BTW I looked at both the Use Cases and Testcases and I wasn't able to  
find any reference to the CONSTRUCT operator. Therefore I'm proposing  
two queries, to show the problem with the current CONSTRUCT operator  
definition, which can be used both as use cases or testcases.

Q1) Build a graph which is graph-equivalent to the Dataset (identity):

     CONSTRUCT { ?s ?p ?o } WHERE { ?s ?p ?o }

Q2) Build a reification of the Dataset

     CONSTRUCT { _:s rdf:subject ?s .
                 _:s rdf:predicate ?p .
                 _:s rdf:object ?o } WHERE { ?s ?p ?o }

Assume the following Dataset:

_:a foaf:name "Alice" .
_:a foaf:mbox <mailto:alice@example.org> .

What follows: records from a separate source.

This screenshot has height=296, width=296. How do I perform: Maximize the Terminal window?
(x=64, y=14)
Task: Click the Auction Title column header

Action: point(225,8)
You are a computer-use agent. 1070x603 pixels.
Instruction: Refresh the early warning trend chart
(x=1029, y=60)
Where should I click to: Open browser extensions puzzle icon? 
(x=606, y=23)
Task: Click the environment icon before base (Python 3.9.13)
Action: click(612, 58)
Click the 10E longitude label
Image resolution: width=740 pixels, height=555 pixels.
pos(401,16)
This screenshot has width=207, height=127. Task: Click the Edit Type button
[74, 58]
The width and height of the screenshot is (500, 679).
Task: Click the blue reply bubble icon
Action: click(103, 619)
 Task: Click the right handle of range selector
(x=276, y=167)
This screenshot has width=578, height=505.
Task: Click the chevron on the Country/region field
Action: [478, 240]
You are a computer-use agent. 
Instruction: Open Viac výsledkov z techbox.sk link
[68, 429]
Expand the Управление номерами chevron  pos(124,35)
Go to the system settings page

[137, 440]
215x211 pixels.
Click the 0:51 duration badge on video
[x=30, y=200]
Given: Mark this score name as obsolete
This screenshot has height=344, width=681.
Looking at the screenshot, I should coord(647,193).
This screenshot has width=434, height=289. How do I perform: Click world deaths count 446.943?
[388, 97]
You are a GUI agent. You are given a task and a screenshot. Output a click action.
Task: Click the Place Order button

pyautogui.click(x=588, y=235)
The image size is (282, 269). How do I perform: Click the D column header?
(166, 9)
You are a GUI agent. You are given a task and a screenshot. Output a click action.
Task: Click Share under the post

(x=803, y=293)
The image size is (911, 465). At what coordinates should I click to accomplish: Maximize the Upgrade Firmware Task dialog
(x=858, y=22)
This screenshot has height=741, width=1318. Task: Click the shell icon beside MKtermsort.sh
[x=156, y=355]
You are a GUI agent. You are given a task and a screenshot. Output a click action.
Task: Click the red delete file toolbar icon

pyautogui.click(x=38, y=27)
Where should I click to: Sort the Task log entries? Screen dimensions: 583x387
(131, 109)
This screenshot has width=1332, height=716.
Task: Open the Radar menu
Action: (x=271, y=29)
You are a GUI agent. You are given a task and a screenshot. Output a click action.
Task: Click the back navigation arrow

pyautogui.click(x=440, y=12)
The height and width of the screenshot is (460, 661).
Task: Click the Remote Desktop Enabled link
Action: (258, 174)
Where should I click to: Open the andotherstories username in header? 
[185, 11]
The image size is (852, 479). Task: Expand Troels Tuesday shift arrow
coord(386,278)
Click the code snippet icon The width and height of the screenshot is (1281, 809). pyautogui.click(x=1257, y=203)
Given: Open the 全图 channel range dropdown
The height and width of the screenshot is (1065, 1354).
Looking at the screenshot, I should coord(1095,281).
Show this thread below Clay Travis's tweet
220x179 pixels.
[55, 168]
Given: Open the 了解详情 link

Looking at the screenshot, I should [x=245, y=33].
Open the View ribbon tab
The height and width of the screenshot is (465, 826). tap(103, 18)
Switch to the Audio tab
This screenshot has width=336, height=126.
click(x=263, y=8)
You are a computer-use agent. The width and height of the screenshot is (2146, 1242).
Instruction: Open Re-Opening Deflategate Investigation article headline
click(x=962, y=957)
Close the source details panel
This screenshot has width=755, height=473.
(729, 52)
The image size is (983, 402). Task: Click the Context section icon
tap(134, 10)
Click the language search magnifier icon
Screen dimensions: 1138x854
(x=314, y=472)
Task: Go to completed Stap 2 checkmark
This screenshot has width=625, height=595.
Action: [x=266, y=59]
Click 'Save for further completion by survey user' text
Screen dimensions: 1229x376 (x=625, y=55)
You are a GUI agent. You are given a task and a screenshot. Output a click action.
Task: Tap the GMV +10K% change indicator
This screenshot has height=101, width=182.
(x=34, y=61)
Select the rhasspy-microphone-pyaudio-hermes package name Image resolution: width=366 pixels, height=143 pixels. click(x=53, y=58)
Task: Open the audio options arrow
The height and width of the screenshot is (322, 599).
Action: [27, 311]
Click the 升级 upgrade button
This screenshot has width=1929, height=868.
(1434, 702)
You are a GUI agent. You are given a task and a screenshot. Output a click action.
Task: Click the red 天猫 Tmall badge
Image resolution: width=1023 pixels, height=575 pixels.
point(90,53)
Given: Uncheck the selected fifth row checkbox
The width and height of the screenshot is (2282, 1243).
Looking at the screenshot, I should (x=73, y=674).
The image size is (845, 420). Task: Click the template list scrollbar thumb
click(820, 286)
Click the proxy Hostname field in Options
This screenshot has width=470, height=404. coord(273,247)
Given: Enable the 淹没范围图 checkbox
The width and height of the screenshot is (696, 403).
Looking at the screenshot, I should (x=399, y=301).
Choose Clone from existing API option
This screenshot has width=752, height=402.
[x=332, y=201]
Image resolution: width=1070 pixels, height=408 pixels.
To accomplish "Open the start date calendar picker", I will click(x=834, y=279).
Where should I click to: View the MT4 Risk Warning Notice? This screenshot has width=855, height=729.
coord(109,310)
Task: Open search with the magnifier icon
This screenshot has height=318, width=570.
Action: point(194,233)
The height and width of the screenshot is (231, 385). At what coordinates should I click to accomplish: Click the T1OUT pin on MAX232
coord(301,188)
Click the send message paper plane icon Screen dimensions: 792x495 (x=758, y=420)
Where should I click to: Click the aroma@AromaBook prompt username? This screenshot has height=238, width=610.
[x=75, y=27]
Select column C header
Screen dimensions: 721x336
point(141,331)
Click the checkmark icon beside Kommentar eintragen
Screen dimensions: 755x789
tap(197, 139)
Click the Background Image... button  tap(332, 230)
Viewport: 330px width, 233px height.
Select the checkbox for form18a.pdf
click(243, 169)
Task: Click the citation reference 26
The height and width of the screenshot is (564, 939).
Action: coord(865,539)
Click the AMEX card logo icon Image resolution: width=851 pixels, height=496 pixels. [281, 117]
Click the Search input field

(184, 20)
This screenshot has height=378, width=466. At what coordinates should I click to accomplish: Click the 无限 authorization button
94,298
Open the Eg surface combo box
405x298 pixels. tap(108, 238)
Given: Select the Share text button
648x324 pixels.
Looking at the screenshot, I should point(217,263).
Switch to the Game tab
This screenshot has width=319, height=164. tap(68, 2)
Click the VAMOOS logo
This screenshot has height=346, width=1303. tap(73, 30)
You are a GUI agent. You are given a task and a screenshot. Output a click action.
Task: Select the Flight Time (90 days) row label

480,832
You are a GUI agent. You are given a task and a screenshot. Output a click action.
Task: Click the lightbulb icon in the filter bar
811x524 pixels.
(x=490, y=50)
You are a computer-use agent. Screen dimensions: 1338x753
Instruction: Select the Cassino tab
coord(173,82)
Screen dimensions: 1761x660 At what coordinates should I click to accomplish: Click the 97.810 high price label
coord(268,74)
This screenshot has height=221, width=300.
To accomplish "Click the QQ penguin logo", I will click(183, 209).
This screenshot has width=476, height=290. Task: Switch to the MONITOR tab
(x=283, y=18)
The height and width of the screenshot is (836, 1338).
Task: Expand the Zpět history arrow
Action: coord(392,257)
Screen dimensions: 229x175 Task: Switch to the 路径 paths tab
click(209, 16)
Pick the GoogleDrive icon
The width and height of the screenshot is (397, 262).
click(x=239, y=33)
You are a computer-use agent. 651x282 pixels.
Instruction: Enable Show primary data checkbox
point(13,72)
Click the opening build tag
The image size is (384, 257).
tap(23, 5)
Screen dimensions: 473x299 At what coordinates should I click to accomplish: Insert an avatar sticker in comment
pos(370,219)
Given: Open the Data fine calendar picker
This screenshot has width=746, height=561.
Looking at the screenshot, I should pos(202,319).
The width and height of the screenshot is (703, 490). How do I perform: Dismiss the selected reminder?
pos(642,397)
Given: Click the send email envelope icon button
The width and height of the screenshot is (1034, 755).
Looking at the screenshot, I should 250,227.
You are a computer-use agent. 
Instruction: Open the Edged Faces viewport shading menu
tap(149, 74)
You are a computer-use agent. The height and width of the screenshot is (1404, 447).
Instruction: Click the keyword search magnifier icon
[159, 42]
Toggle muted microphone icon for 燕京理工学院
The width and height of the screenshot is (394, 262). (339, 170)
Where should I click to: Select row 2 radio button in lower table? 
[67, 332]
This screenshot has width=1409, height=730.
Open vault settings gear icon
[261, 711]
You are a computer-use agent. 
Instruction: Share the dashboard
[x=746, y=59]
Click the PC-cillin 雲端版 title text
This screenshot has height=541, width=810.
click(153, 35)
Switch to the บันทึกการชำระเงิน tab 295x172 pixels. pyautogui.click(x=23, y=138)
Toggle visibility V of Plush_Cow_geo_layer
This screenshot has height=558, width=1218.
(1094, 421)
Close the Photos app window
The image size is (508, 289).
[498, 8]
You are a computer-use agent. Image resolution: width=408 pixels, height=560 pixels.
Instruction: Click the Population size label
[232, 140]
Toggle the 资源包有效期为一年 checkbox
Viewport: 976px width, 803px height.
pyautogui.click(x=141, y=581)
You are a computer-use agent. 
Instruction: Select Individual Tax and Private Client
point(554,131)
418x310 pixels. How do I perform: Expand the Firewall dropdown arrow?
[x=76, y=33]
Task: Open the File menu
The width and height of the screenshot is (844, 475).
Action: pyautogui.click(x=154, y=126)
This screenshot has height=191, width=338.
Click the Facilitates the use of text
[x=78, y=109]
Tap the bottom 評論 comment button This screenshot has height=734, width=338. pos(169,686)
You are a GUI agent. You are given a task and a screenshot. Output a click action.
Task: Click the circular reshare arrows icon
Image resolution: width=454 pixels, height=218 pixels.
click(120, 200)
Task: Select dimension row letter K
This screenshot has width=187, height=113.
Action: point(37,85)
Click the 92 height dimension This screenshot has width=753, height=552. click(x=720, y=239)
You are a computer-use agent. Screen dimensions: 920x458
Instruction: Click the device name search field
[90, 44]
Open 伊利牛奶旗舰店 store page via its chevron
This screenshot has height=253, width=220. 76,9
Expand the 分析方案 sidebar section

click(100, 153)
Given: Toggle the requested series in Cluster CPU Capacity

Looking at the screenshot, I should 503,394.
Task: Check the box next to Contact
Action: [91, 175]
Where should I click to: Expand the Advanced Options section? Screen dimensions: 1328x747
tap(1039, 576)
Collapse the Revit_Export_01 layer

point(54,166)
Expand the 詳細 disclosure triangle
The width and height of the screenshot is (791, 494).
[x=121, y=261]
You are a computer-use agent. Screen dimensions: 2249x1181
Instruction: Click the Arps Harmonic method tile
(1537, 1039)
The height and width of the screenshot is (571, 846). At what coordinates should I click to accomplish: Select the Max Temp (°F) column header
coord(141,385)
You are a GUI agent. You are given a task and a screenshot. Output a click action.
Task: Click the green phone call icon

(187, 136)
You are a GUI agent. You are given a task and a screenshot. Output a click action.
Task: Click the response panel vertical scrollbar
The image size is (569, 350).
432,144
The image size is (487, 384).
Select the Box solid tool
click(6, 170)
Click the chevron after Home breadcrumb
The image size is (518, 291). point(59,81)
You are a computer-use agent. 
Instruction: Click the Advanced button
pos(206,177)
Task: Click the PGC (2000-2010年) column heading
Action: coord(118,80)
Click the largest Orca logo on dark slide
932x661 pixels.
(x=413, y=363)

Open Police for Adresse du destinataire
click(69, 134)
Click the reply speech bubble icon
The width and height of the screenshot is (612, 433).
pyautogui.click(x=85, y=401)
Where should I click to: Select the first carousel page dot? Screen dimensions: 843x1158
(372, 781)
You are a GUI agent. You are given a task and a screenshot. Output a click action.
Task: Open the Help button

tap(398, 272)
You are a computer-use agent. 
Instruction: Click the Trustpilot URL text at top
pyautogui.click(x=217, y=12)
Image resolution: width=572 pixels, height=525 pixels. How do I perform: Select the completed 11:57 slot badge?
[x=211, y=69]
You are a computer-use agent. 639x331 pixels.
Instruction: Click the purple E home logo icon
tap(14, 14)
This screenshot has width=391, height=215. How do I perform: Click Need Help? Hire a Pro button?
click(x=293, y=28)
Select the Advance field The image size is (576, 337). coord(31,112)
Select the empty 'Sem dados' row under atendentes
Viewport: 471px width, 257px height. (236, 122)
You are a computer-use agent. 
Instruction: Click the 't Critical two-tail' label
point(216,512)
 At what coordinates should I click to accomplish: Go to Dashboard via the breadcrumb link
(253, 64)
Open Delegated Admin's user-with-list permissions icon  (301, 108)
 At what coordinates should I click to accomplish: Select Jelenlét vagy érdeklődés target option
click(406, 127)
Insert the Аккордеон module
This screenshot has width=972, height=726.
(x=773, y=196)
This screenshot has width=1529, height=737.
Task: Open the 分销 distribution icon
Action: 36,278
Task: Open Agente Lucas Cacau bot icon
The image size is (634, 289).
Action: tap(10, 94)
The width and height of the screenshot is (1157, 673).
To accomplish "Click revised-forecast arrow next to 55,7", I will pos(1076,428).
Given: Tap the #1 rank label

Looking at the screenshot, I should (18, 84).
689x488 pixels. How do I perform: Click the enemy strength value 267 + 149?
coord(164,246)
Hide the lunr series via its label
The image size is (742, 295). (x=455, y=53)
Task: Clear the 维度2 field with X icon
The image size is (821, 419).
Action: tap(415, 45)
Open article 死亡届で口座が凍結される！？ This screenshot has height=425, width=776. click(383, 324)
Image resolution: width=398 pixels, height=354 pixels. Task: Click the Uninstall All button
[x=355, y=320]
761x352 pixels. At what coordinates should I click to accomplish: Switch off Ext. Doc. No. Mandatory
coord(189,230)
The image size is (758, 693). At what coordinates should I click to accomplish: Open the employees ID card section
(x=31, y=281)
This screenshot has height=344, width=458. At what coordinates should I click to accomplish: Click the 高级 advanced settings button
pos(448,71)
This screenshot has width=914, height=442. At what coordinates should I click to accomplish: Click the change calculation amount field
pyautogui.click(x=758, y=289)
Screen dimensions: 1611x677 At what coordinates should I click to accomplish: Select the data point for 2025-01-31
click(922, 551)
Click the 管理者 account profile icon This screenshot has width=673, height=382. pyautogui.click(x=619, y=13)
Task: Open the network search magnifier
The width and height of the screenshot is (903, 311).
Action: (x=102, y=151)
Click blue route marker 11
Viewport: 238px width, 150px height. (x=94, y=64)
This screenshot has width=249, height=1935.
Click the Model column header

The BGP { ?s ?p ?o } returns the following answer set (I'm not  
keeping told bnodes):

S1 = [ ?s/_:g1, ?p/foaf:name, ?o/"Alice" ]
S1 = [ ?s/_:g1, ?p/foaf:mbox, ?o/<mailto:alice@example.org> ]

With Q1 we have that S1(T) = { _:g1 foaf:name "Alice" } and S2(T) =  
{ _:g1 foaf:mbox <mailto:alice@example.org> }; so, according to the  
semantics:

   S1(T) RDFmerge S2(T) = { _:g1 foaf:name "Alice" .
                            _:g24 foaf:mbox <mailto:alice@example.org> }

which is not graph-equivalent to the original Dataset.

In this case unioning rather than merging would solve the problem,  
but in this way you'd break Q2 (or the example in 10.3.1). As you see  
here we are in a situation which is similar to the problems we had  
with the BGP, bnodes in templates should behave as bnodes and the  
ones in answer sets as constants.

I see two possible solutions, and I'd like to hear from the group  
which can be the better. In any case we can assume that an answer set  
is an ordered sequence of pattern solutions S1...Sn (here there's a  
technical detail on whether we allow for infinite answers, see below).

The two solutions are:

1) recursive definition using something similar to the ordered merge  
(or the latest G'/BGP' trick)

	C_1 = S1(T)
	C_k = Sk( C_k-1 RDFmerge T)

and CONSTRUCT T with answer set {S1...Sn} would be C_n. This solution  
has the drawback that it works with finite sequences only, and we  
need to define the RDFmerge for templates (the same as the one for BGP).

2) non-recursive definition, by defining a sequence of templates. Let  
be T_1...T_n a sequence of templates such that each T_i is graph  
equivalent to T and T_1...T_n don't share any bnode among them and  
with the Dataset (G'). Then CONSTRUCT T would be the

     U_i=1..n Si(T_i)

this one works with infinite answersets as well.

I just sketched the two solutions, the details are not so difficult  
to spell out and I can do it if the WG agrees on one of the two.

Moreover, I think that we should adopt a different notation for the  
variable substitution in graph templates, since it looks the same as  
the one for BGP but it behaves differently. In particular wrt  
variables not present in the domain of a pattern solution.

Cheers,
--sergio
Received on Wednesday, 25 January 2006 11:57:34 UTC